AIM: Can you turn the records from the line containing "Image resolution: width=664" through the end of the records into a two-column CSV with the columns "prompt" and "answer", one row per record, with each value in a single quoted field and line breaks replaced by spaces?
start SOURCE RECORDS
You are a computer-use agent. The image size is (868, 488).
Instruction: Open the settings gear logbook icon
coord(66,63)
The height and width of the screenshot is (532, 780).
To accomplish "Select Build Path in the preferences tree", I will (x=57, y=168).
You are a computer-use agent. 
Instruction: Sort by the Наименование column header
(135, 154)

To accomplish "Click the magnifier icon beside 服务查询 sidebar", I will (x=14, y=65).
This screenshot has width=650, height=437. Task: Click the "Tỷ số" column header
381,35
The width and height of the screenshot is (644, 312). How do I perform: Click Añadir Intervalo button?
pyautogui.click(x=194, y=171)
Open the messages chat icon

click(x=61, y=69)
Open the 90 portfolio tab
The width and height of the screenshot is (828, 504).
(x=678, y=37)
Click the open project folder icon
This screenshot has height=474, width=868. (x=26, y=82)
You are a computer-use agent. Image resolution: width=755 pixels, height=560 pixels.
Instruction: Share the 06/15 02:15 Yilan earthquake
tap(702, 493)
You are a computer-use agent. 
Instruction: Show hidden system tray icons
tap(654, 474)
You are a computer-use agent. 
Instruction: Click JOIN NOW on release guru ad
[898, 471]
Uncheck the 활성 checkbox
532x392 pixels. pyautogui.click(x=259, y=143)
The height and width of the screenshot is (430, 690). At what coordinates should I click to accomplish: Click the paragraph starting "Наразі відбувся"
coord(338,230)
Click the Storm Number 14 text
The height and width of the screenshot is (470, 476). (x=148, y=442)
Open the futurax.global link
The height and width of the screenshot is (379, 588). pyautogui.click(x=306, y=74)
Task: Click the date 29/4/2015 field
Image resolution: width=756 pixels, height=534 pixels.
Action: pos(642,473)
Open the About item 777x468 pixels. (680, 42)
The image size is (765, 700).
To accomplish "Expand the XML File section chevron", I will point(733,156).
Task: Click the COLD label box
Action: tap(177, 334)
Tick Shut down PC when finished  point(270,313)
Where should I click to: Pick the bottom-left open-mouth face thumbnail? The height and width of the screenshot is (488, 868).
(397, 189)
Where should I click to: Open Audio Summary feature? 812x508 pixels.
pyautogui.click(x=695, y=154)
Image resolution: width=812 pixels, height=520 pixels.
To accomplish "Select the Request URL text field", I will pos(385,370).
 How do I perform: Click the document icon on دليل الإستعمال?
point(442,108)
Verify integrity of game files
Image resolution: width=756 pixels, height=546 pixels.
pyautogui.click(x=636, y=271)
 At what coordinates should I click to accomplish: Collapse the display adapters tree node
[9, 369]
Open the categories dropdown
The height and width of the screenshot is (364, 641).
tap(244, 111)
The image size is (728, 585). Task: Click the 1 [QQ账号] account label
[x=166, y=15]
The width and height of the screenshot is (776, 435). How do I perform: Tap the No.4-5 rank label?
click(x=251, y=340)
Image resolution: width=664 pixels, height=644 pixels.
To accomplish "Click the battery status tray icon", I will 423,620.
end SOURCE RECORDS
SOLUTION TO THE EXERCISE:
prompt,answer
"Image resolution: width=664 pixels, height=644 pixels. To accomplish ""Click the battery status tray icon"",","I will 423,620."